Une chose un peu gênante au début, la crèche ferme à 17h. Cela correspond aux horaires de travail serbes d'avant-je-ne-sais-quand, mais de nos jours je dirais qu'il manque une heure le soir, c'est décalé par rapport à beaucoup d'emplois, surtout dans le privé. Pour nous ce n'est pas un souci, je suis dispo.
Pas encore d'accueil possible pour Lena, il faut attendre la 1e année.
A part ça, Miona "franzuskinia" (on l'appelle parfois comme ça là-bas) a plusieurs ami(e)s au kindergarten, et elle en parle souvent. Des garçons aussi, et il y a même un certain Luka, boule à zéro et tempérament de feu, qui lui fait des avances assez sérieuses (ouioui, sur la bouche ! Noa fais gaffe). La créche est divisée en 2 étages dédiés à 2 tranches d'âge, Miona est au RDC, chez les grands. Ils ont une cour, des salles de danse, théâtre, jeu, une cantine, une garde-robe. Le lundi et le mercredi matin, elle fait du ballet, vous n'imaginez pas comme elle est fière en tutu.
Il y a parfois des spectacles ou des sorties, comme ce mémorable spectacle de magie.
(A signaler quand même, les abonnements aux activités et les spectacles sont en sus)
Le mercredi soir, elle dort chez la grand-mère Vukosava et la tante Mirna, toujours avec grand plaisir.
La natalité en Serbie n'est pas ce qu'elle est en France (mais nous sommes champions, il faut le dire), alors il n'y a pas tant d'enfants de son âge autour de nous, je dirais 3 ou 4 filles et 3 garçons avec lesquelles elle peut littéralement s'éclater. Ici on peut voir sa nouvelle amie Mila. Alors, comme partout, les liens se tissent par le biais des enfants, et on s'invite régulièrement entre parents amis, et tout ce petit monde se défoule pendant que les parents discutent et boivent. Et Miona se plaît tellement chez les autres, qu'elle demande TOUJOURS à rester dormir à la fin de la fête. Parfois ça chouine pas mal sur le départ.
Miona dort bien et ne fait plus de sieste après midi (ça ne se fait pas à la crèche).
Elle est toujours bilingue, le Français reste pratiqué car je le parle avec elle. Elle aime toujours sa cadette Lena, et Lena commence aussi à apprécier les jeux de son aînée. Ca la fait marrer, et ça motive Miona.

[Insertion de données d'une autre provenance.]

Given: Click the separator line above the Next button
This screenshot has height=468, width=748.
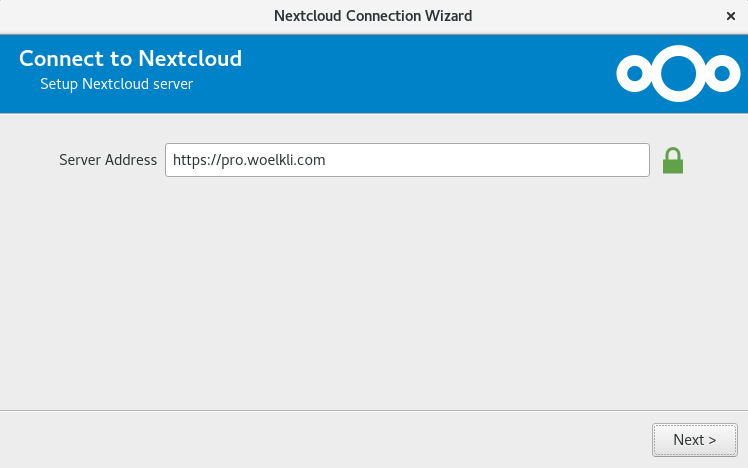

Elle pourrait regarder les dessins animés toute la journée, bien sûr. En ce moment elle est très Bugs Bunny et Power Puff Girls, comme son père (Regardez Cartoon Networks !!). Mais ses icones papier glacé du moment, ce sont les Magical Winx, et elle est Layla pour les connaisseurs. Forcément, elle convoite aussi tout ce qu'elle voit chez les autres enfants, mais elle n'est pas colérique ou capricieuse, et on s'en sort bien. De toute façon sa tante Mirna pallie régulièrement à sa fièvre acheteuse.
Pas de grandes promenades à Kalemegdan depuis de longues semaines, moins de temps, et temps moins clément. Mais bientôt on se fera les grandes rues du centre décorées et illuminées pour Noël, c'est promis.
Voilà pour la grande, je parlerai de la petite + tard.